Beide Wörter sind korrekt und gut. Ich würde "Auswahl" bevorzugen, da Wahl für mich  gerade wieder nach freiem Willen klingt -- aber vielleicht ist dieser innere Widerspruch ja auch gewollt (im Englischen steht ja auch _choice_ und nicht _selection_)

5) Zeichensetzung: _"nicht mehr das ist, was sie war, wenn sie war"_
Wortwahl: _"nicht mehr das ist, was sie war, als sie war"
_Im Deutschen kann man "wenn" mit der "if"-Bedeutung verwechseln, "als" ist hier eindeutig.

6)
Alternative: _"sie kann nicht wieder erschaffen werden." _

Kajjo


----------



## Jana337

Kajjo said:
			
		

> Die Übersetzung ist sehr gelungen! Kein Wunder, daß Du keine Fragen hattest!


Danke.  


> 2)
> wenn ihr nicht eine noch tiefere Kritik nicht vorangeht


Das habe ich im letzten Moment noch geändert.  Ist es ein Fehler oder eher eine Geschmackssache?

Jana


----------



## FloVi

Kajjo said:
			
		

> 1)_
> die einem Ereignis eine übertriebene Bedeutung zuschreiben und ein anderes verschweigen _[ein anderes Ereignis nämlich!]
> 
> Meine Alternative:_
> die die Bedeutung eines Ereignisses überschätzen und ein anderes [ganz] verschweigen
> _



Vorsicht, die beiden Aussagen haben eine ganz unterschiedliche Qualität. Im ersten Satz wird eine gewisse Absicht unterstellt. In Kajjos Alternative ist es eher ein Irrtum. Der Tenor des Abschnittes deutet aber mehr auf die Kritik an einer bewussten Geschichtsfälschung hin.


----------



## elroy

FloVi said:
			
		

> Vorsicht, die beiden Aussagen haben eine ganz unterschiedliche Qualität. Im ersten Satz wird eine gewisse Absicht unterstellt. In Kajjos Alternative ist es eher ein Irrtum. Der Tenor des Abschnittes deutet aber mehr auf die Kritik an einer bewussten Geschichtsfälschung hin.


 Kann man etwas nicht *absichtlich überschätzen*?


----------



## Jana337

elroy said:
			
		

> Kann man etwas nicht *absichtlich überschätzen*?


Darüber hinaus finde ich, dass man in der Regel Sachen eindeutig absichtlich verschweigt. Kajjos Version deutet meiner Meinung nach nicht auf ein Irrtum hin, sondern - wie die meine - auf eine Absicht.

Jana


----------



## FloVi

elroy said:
			
		

> Kann man etwas nicht *absichtlich überschätzen*?

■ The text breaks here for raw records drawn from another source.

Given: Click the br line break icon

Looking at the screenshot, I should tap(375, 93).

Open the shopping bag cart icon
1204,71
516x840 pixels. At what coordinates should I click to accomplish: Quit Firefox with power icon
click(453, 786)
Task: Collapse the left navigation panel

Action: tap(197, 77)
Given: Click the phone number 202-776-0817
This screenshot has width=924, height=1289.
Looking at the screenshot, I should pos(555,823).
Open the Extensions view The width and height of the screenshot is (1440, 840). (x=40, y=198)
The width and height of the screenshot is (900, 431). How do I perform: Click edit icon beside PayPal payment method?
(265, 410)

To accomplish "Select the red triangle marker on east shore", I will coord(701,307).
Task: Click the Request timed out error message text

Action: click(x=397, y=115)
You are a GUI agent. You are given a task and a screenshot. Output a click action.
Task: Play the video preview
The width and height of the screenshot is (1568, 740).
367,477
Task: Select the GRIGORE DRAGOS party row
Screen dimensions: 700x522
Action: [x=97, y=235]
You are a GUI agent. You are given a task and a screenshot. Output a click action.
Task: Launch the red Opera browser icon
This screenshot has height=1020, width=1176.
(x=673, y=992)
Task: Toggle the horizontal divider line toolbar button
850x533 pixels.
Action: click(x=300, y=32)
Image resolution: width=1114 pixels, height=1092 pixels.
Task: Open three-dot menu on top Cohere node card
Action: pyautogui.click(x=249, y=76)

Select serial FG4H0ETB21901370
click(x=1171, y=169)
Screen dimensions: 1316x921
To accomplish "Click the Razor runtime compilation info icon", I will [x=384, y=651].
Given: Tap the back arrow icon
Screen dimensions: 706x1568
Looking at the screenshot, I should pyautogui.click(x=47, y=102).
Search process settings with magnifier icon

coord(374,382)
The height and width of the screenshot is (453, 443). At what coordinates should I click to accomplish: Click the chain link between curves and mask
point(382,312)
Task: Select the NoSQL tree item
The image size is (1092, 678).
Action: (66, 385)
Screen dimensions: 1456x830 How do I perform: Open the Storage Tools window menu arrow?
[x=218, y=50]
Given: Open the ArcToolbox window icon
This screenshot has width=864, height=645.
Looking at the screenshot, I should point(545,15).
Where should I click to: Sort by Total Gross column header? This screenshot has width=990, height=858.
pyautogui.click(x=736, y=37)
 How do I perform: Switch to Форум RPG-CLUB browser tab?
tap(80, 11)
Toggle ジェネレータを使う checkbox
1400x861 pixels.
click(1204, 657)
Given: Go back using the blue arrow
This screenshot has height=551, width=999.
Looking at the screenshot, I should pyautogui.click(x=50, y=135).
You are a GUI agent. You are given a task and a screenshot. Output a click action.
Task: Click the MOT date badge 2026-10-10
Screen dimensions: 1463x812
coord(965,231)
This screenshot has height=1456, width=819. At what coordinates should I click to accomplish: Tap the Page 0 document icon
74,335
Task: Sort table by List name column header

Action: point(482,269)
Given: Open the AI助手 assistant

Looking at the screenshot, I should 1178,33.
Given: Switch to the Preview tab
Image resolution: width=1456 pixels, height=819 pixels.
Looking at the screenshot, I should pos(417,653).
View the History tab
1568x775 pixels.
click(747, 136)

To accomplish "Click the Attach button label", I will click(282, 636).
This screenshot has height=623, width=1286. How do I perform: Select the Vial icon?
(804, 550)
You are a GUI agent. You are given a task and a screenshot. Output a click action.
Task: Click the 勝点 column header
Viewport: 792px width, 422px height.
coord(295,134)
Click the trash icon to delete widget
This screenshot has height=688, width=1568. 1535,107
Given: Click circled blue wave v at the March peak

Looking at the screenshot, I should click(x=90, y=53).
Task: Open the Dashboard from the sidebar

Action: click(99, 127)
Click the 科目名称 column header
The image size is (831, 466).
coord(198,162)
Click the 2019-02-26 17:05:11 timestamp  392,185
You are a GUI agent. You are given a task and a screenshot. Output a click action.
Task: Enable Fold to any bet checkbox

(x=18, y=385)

Nein, kann man nicht. Das lässt die Natur des "Überschätzens" nicht zu. Es bedeutet in jedem Fall, dass man sich in der Beurteilung einer Sache, einer Situation oder einer Person geirrt hat. Absichtlich überschätzen hieße ja, dass man sich der wahren Bedeutung bereits bewusst war, in diesem Fall würde ich die Sache aber nicht mehr "falsch eingeschätzt" haben. Der Ausdruck hierfür wäre dann "eine Sache hochspielen".


----------



## Jana337

FloVi said:
			
		

> Nein, kann man nicht. Das lässt die Natur des "Überschätzens" nicht zu. Es bedeutet in jedem Fall, dass man sich in der Beurteilung einer Sache, einer Situation oder einer Person geirrt hat. Absichtlich überschätzen hieße ja, dass man sich der wahren Bedeutung bereits bewusst war, in diesem Fall würde ich die Sache aber nicht mehr "falsch eingeschätzt" haben. Der Ausdruck hierfür wäre dann "eine Sache hochspielen".


Hm... Und wie wäre es mit "aufblähen"?

Jana


----------



## FloVi

Jana337 said:
			
		

> Hm... Und wie wäre es mit "aufblähen"?



Klar, das ginge natürlich auch, das passt aber IMHO nicht mehr zum Stil des Textes. Dann eher "aufbauschen".


----------



## gaer

Kajjo said:
			
		

> Die Übersetzung ist sehr gelungen! Kein Wunder, daß Du keine Fragen hattest!
> 
> Einige Anmerkungen dennoch:
> 
> 1)
> _die einem Ereignis eine übertriebene Bedeutung zuschreiben und ein anderes verschweigen _[ein anderes Ereignis nämlich!]
> 
> Meine Alternative:
> _die die Bedeutung eines Ereignisses überschätzen und ein anderes [ganz] verschweigen_


<gulp> I know I'm going to regret this, but I'm going to ask some questions, very timidly. This is going the wrong way, from English to German, and my sense of structure, style is not well-developed enough to make suggestions with any confidence.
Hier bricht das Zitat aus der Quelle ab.